The late 2001 SFWA Author Emeritus Robert Sheckley (1928-2005) saw “Watchbird” first published in the February, 1953 issue of Galaxy magazine. This radio adaptation comes from the short-lived (January 1-April 9, 1953) SF radio show Tales of Tomorrow, and aired on January 1, 1953 as the show’s first episode. “Watchbird” has been adapted three times for television, first as an episode of the The Twilight Zone, then Babylon 5, and more recently (2007) as an (un-aired) episode in the Masters of Science Fiction series.
“Watchbird” postulates a scenario where scientists, working for a private sector corporation, have perfected a technique to invade the human mind (in essence to become telepathic) to such an intimate degree that the computer-programmed, miniaturized components the corporation can produce to literally read our very thoughts are narrowed to such a fine-tuned degree that they are able to determine when anyone is about to commit murder (can human thought be reduced to bits and bytes?). The military (with the approval of congress) gets hold of the device and installs it in drone-like “watchbirds” that scour the skies and are equipped with the capability to neutralize any potential murderer with what Sheckley calls “electrical immobilizers” (think powerful tasers from the skies). First, there is one watchbird, who tests successfully. Before long, the skies are filled with thousands of them…and then something goes horribly wrong. Sheckley’s story not only adds a What if? reductio ad absurdum twist to the “Big Brother Is Watching” theme so chillingly portrayed by George Orwell’s 1984, but takes it another frightening step and in a different direction that is perhaps more relevant today than ever before. “Watchbird” is a quintessential example of the cautionary SF story.

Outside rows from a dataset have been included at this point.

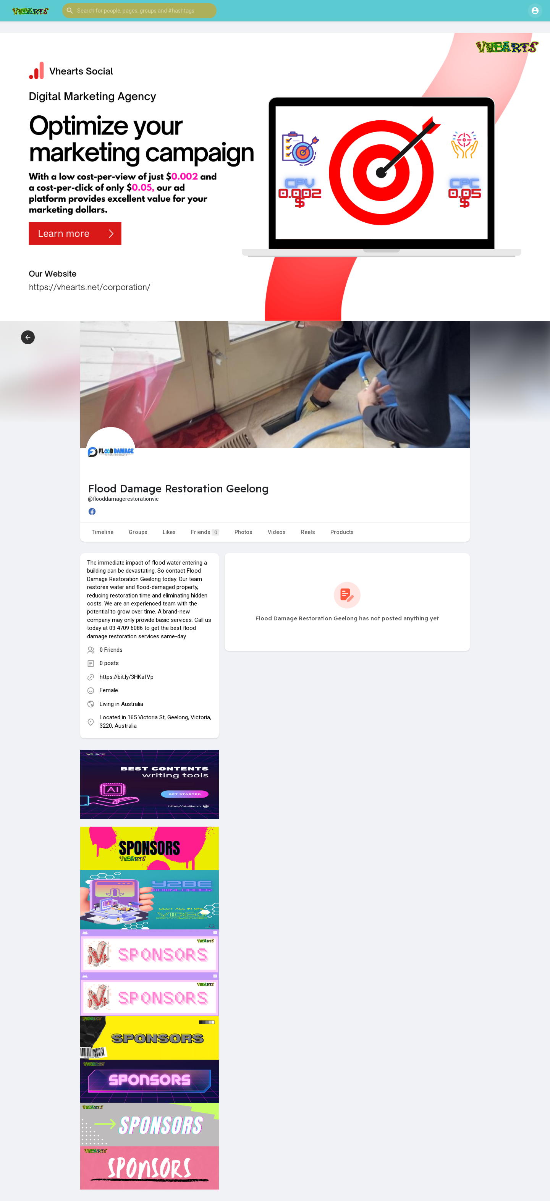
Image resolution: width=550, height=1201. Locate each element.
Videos (277, 532)
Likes (169, 532)
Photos (243, 532)
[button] (139, 10)
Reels (308, 532)
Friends (205, 532)
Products (342, 532)
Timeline (102, 532)
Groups (138, 532)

While America grew weary of the Korean “conflict,” and SF fans took a short break from their magazines to listen to such SF fare as “Watchbird” (which they had probably just read, given magazine publication schedules–note both the print and air dates for “Watchbird”) they would return to the pages of their favorite magazines to read further top-notch tales from early 1953 like Fritz Leiber’s cerebral think-piece “The Big Holiday” (The Magazine of Fantasy & Science Fiction, January), Theodore Sturgeon’s remarkable “Saucer of Loneliness” (Galaxy, February), William Tenn’s dark and gripping “The Liberation of Earth” (Future Science Fiction, May), and Ward Moore’s classic post-apocalyptic story “Lot” (The Magazine of Fantasy & Science Fiction, May).
Sheckley is known for, by turns, his witty, satirical, humorous stories (or a combination of all three) and his personal Golden Age was by various accounts the 1950’s (though he would continue to write, quite successfully, virtually until his death). With “Watchbird” he shows us that some themes demand more than a lighthearted treatment. Worthy of note is that Sheckley sets his story in the year 2003 when, ironically, the military does indeed possess watchbirds (i.e. predator drones, or warbirds if you will) and uses them to seek and eliminate high value military targets in the War on Terror.